While I waited, I ran over the advice my friend Ryan had given me the night before. He was coaching me on the best way to ask people for help.
“Remember,” he said, “you’re asking them for a favor. So never suggest anything specific you want them to do for you. Just say, ‘Hey, I’m in a jam. Here’s the problem. Is there anything you can do to help?’ Most people want to be the good guy. But if you demand something, forget about it.”
Ryan was a wise man! But as it turned out, I didn’t need to use any persuasive tactics. When my number was finally called, I just handed over my folder. A quiet, smiling agent looked over my paperwork and ran my passport photos through a face-detection scanner. Then she handed me a claim number. “Your new passport will be ready for pick up after 12,” she said.
I could have hugged her, but there was a wall of glass between us. So instead I just handed over my debit card.
On my way out, I passed the father of the family heading to Cancun. “Did it all work out?” I asked. He said it had, and wished me luck. We shook hands. Then I passed Jason, who was looking pale.
“They say they’re expediting me right now,” he said. It was 9:35.
While I waited for my new passport, I hid out in Il Cantucco, a bakery in Little Italy that offers free samples of warm, salty bread shaped like grapevines. I sipped a glass of black coffee and thought about all the lessons I’d learned. First, passports are not like magical free Carvel ice cream for life cards. Much like makeup and good girls, they go bad. Second, the State Department is fully aware of the travel pickles that goofballs like me get into and even has a secret unofficial plan to deal with us, which is comforting from a faith-in-government point of view. Third, fire hydrants are not good hiding places for unopened bags of chestnuts. (Somebody took mine.)
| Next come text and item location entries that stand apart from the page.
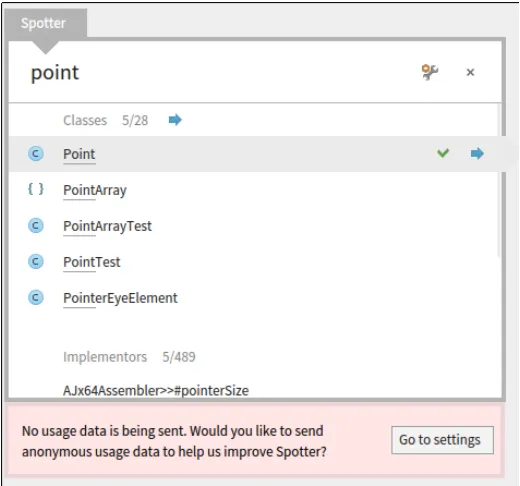Click the results list vertical scrollbar
Screen dimensions: 520x486
pyautogui.click(x=499, y=180)
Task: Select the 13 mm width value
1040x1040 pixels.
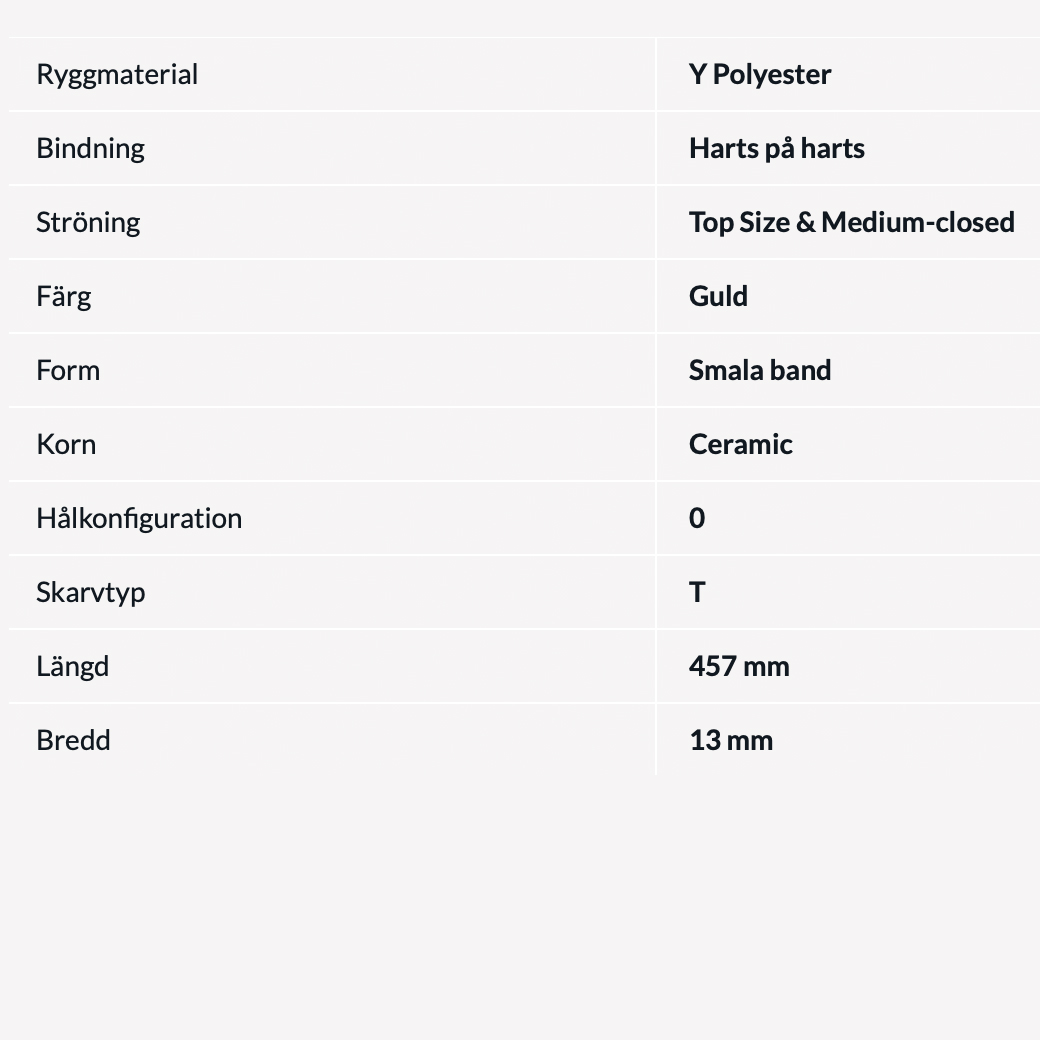Action: click(x=731, y=740)
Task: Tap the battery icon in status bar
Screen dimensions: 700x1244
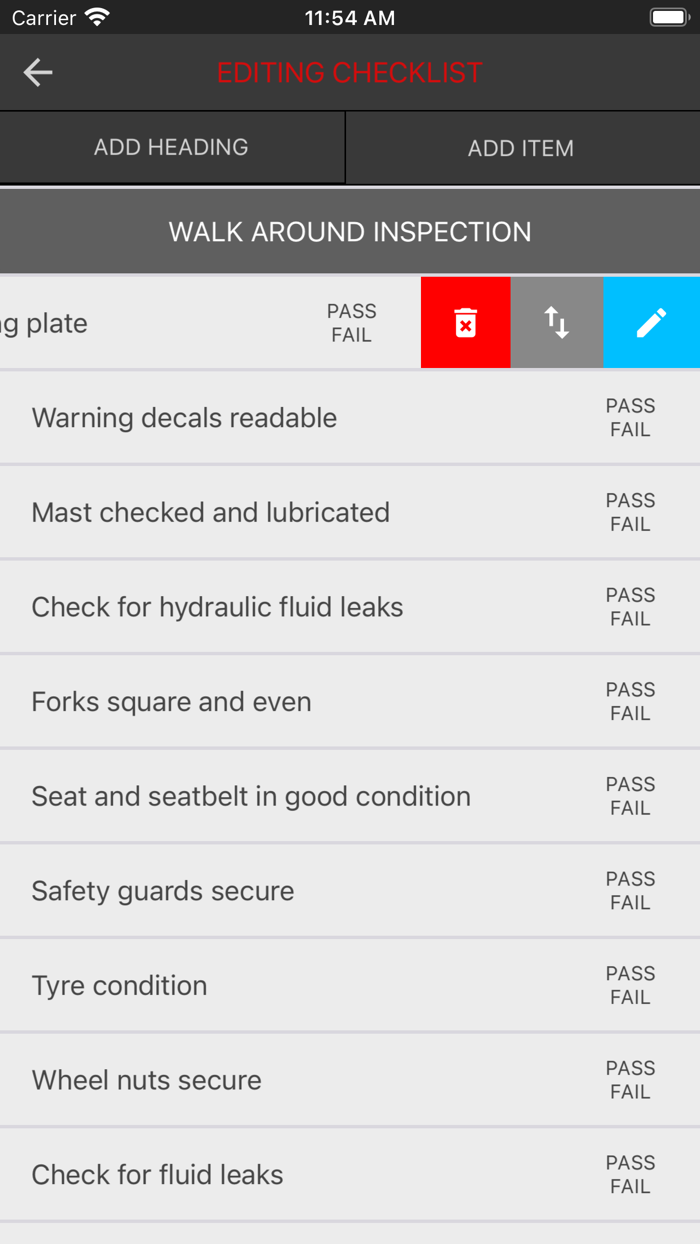Action: coord(667,18)
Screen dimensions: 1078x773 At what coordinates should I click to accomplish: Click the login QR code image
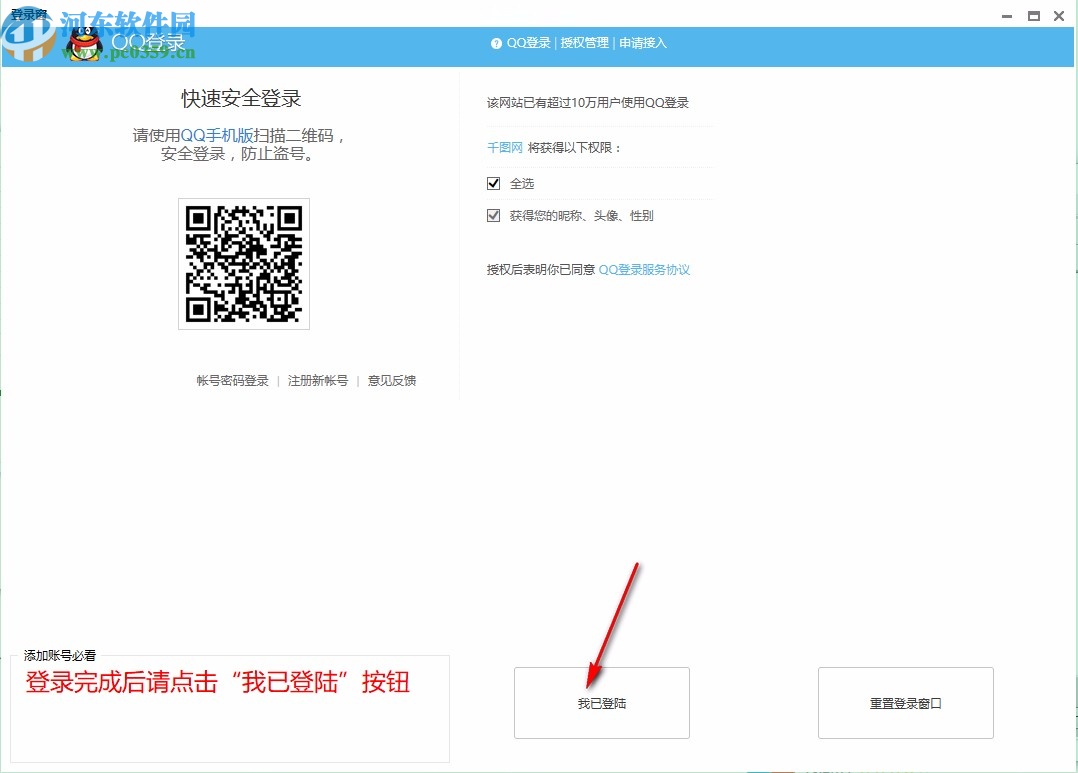click(243, 263)
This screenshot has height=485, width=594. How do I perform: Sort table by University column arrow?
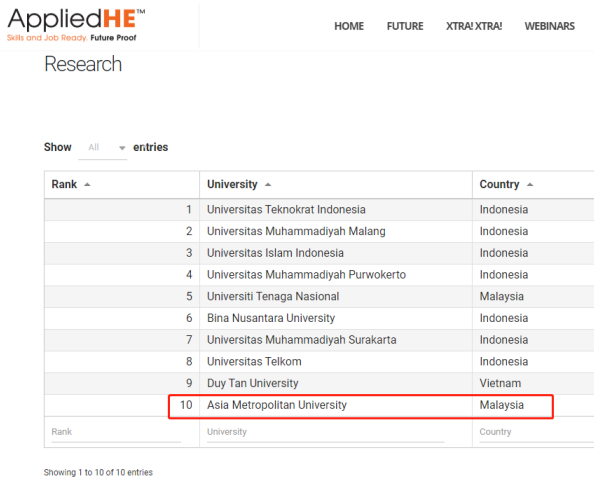[268, 185]
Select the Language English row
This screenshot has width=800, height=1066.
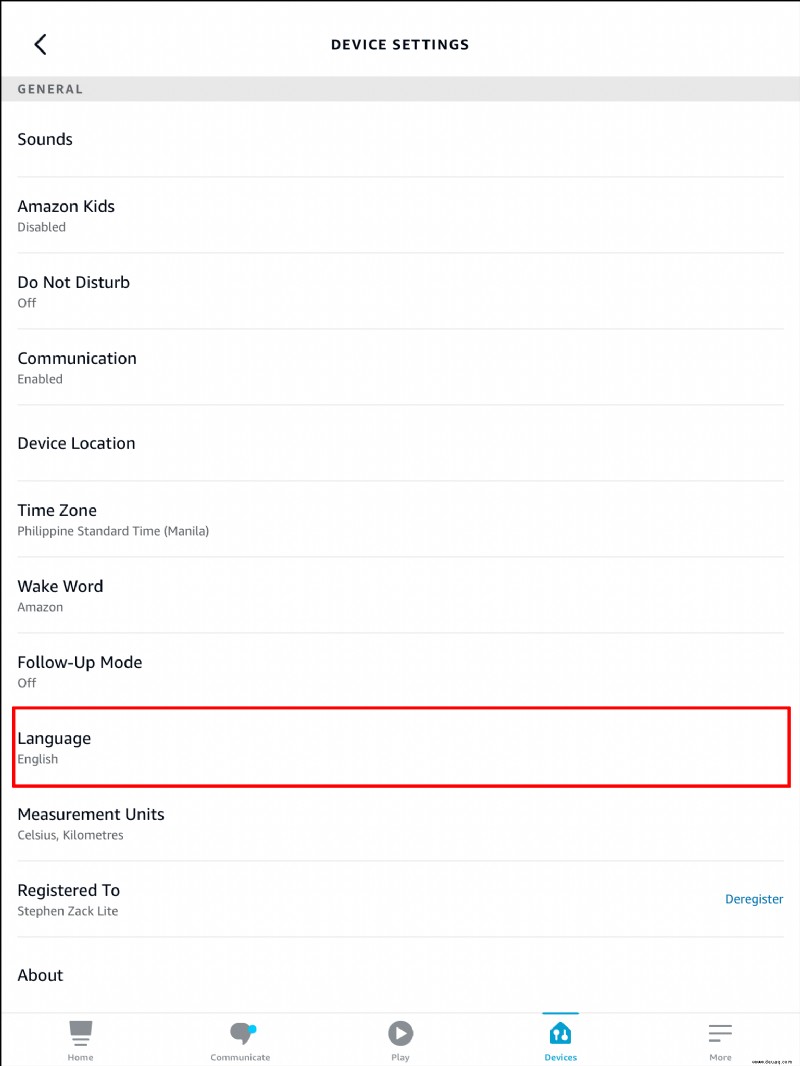tap(401, 747)
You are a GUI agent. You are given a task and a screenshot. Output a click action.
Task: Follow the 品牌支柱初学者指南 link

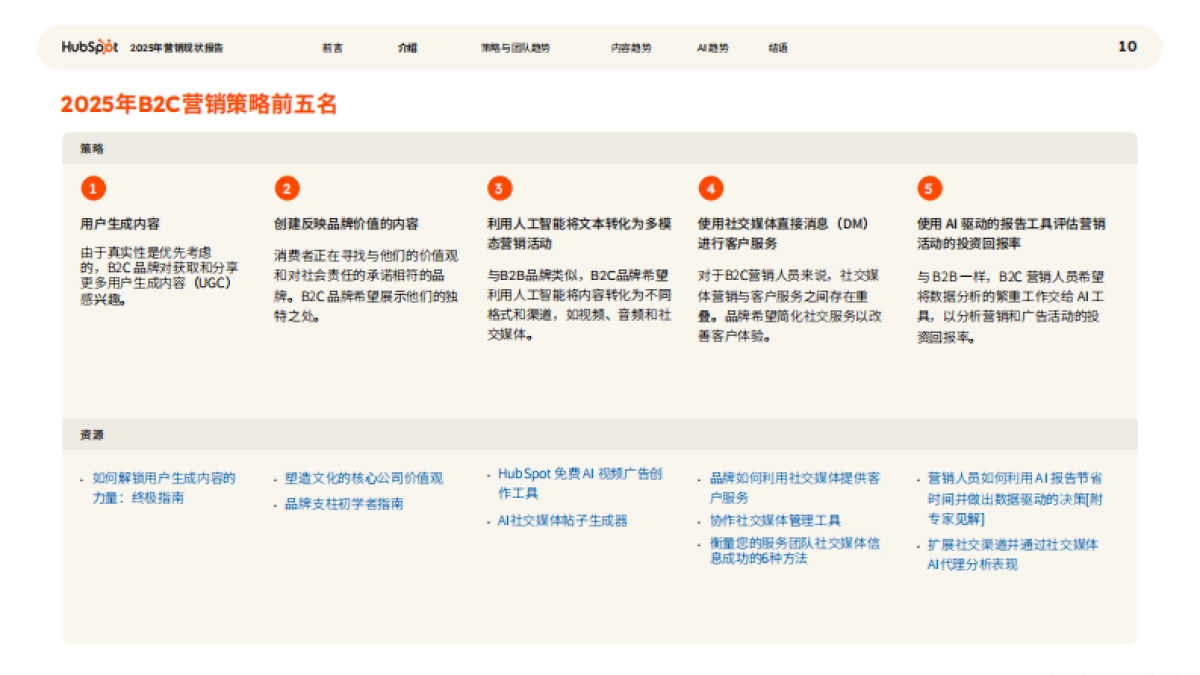coord(344,504)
But it was my friend Christine, one of several pals on emotional support standby throughout the passport ordeal, who pinpointed the most important lesson of all.
“However frustrating it seems,” she texted me while I waited in the bakery, “it’s still somewhat comforting to have problems that can be solved with money.”
She had a point. I was lucky that I had money to bail myself out, and very lucky to have the money to go abroad in the first place. 2012 was a year that reminded me how many problems, personal and otherwise, won’t go away no matter how much money gets thrown at them. I’d do well to remember that I’m pretty damn lucky anytime my issues are smaller than the size of my checking account.
In fact, that was true of all of us waiting in line outside the Passport Agency. We bonded over our blunders and our shared commitment to talking about travel plans in the conditional tense. But we didn’t talk about how fortunate we were just to be standing on Hudson Street in the pre-dawn cold on the last morning of the year, listening to the clang and rumble of garbage trucks, passing around greasy bags of hash browns. For the moment we had clarity of purpose. In daily life, most people try to wrangle a hundred duck-sized horses. Now our worries were winnowed down to a simple horse-sized duck. We wanted to begin 2013 on a white-sand beach, by the steps to the Parthenon, surrounded by family in Auckland, walking down the cobblestone streets of Galway just as the sun settled into a definite rise. We had hastily assembled forms and runny noses and a last-ditch plan that depended on the benevolence of government workers. We did not have appointments. We had hope that our dumb mistakes might yet prove reversible, that the new year would take us wherever we wanted to go.